I have a df:
df = pd.DataFrame({'src':['LV','LA','NC','NY','ABC','XYZ'], 'dest':['NC','NY','LV','LA','XYZ','ABC'], 'dummy':[1,3,6,7,8,10]})
src dest dummy
LV NC 1
LA NY 3
NC LV 6
NY LA 7
ABC XYZ 8
XYZ ABC 10
I run it through:
df['pair'] = df[['src', 'dest']].apply(lambda x : tuple(set(x)), 1).factorize()[0] + 1
to try and key off unique pairs such as (a->b, b->a)
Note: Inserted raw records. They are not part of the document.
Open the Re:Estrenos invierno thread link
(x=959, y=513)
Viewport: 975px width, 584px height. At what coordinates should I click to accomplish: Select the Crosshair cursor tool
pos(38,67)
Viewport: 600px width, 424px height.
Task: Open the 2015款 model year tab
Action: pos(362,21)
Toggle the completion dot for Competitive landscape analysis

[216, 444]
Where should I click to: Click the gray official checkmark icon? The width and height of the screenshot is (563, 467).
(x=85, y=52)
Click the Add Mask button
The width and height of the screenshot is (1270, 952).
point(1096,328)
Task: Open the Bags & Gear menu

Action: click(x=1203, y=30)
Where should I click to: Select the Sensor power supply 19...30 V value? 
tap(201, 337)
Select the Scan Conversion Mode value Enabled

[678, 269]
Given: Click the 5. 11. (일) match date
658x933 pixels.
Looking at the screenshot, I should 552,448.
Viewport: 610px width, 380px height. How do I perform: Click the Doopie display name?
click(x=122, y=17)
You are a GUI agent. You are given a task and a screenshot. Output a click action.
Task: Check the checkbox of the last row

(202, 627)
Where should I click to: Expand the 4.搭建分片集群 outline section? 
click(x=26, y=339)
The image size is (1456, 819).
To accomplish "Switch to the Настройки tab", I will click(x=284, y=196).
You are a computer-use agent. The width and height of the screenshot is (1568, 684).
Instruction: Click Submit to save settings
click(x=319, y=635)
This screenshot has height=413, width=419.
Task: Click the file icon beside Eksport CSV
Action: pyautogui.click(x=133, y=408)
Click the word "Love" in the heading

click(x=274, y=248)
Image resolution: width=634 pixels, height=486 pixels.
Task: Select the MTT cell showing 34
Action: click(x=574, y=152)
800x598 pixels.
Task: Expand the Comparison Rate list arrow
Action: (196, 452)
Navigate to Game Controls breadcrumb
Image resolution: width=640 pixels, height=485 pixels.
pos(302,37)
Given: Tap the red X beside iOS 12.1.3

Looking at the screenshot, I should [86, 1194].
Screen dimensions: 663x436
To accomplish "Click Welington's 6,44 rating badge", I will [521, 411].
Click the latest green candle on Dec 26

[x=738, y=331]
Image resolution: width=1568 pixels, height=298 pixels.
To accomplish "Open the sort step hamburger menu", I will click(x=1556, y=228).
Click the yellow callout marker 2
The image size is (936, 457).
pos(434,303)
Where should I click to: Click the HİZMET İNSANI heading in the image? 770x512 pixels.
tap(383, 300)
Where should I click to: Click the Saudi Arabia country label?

I correctly end up with this:
src dest dummy pair
LV NC 1 1
LA NY 3 2
NC LV 6 1
NY LA 7 2
ABC XYZ 8 3
XYZ ABC 10 3
However, sometimes when I run it I end up incorrectly with this:
src dest dummy pair
LV NC 1 1
LA NY 3 2
NC LV 6 1
NY LA 7 2
ABC XYZ 8 3
XYZ ABC 10 4
As you can see, the last element is not being properly keyed off to pair '3' for some reason. This happens randomly. I am able to reproduce this by commenting out the 'pairing off' code, running the script to make and print the df, then uncommenting and trying again. You may be able to reproduce this in other ways by running with other modifications.
How can I fix this non deterministic behavior?